Gesture Technology: Small Step for User Interface, Giant Leap for User Experience

Gesture technology? That’s a thing? Yes, and if you’re anything like me, the capacity of it might astonish you.

Take a minute to think about how you interact with your computer — the role it plays in your work life, your social life, or any part of your personal life, for that matter. There’s a good chance that a substantial portion of your day is spent engaging with some sort of computing device and, until relatively recently, this type of engagement required selecting various types of buttons. Now, however, touch screens are commonplace and the computer mouse or keyboard as we knew them are on their way out. So what’s next? Gesture technology!

Gesture technology refers to a myriad of innovations which convert motion into a recognizable medium for interacting with computer devices. A recent ReadWrite article made the interesting observation that such technology takes advantage of more of our senses and physical capabilities than anything before. This results in an opportunity to ‘consume content’ in an increasingly sophisticated way, “Suddenly, touch, voice, gestures and motion have become the most talked-about ways of interacting with computers,” explains one tech reporter.



Some of the most intriguing trends within this space include eye tracking technology, led by firms such as Tobii, and motion sensing capabilities developed by Leap Motion and Xbox. As these companies and others begin to fill the market with their intriguing offerings, it is increasingly clear that the potential is far from realized. For instance, the healthcare industry is only just beginning to integrate motion technology in order to alleviate the need for surgeons to touch surfaces during operations — among other things. In addition to medical uses, this technology is utilized in smart home developments and advertising pioneers.

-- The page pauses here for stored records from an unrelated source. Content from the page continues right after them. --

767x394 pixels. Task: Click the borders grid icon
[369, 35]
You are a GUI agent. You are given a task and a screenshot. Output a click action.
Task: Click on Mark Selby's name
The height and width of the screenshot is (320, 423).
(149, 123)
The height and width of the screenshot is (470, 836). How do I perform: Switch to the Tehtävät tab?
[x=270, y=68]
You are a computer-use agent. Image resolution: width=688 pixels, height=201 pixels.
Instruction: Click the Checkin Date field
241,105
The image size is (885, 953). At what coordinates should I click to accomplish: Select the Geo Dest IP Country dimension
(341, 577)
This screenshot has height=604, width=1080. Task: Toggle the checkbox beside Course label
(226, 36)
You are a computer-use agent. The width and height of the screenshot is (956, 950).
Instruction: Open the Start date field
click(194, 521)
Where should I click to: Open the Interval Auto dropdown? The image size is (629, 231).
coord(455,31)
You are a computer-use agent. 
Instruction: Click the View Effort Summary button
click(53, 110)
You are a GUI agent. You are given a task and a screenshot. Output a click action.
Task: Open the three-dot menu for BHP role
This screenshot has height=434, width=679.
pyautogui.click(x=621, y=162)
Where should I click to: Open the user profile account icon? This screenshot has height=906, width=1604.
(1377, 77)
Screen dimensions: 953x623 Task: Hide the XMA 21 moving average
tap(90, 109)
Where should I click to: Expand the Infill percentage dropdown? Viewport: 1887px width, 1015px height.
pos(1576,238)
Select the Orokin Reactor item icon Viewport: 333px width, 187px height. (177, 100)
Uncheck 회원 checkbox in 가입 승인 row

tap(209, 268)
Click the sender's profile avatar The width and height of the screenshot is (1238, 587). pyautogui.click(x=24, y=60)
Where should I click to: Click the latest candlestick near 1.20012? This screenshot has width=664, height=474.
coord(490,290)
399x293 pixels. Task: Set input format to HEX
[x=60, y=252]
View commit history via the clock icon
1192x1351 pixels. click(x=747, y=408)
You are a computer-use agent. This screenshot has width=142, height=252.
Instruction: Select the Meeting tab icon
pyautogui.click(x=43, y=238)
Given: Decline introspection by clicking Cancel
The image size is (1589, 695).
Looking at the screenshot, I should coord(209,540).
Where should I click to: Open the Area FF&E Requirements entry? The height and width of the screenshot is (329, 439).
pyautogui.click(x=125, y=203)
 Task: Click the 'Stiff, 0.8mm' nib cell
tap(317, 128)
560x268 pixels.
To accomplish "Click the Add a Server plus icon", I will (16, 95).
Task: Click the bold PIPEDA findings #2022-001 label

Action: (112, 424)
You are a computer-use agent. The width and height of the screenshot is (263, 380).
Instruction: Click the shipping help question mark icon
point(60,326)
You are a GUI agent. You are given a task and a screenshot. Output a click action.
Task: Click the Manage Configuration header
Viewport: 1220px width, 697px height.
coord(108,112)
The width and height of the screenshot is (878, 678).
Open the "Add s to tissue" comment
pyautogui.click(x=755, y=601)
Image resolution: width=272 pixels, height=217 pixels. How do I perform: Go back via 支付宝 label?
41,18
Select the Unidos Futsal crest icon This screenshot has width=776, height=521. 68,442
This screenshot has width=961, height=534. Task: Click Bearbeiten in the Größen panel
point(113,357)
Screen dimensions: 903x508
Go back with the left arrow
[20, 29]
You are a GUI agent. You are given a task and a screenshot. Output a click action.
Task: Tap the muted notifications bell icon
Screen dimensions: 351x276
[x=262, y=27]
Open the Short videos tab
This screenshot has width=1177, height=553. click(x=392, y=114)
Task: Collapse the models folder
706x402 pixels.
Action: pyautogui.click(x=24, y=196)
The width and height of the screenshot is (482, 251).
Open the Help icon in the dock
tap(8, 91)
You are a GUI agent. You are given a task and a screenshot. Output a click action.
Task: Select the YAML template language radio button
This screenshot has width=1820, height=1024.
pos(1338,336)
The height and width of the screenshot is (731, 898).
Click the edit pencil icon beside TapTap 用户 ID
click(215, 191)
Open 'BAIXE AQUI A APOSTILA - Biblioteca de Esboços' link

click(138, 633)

As exciting as this progress is, it makes us wonder what impact it will have on the amount of time individuals spend interacting with computing devices. The Economist reported statistics which show that, as of last year, almost a third of American’s day is spent working, watching tv or communicating. It seems as though gesture technology will inevitably result in the growth of this proportion — whether or not that would be a negative consequence remains to be seen.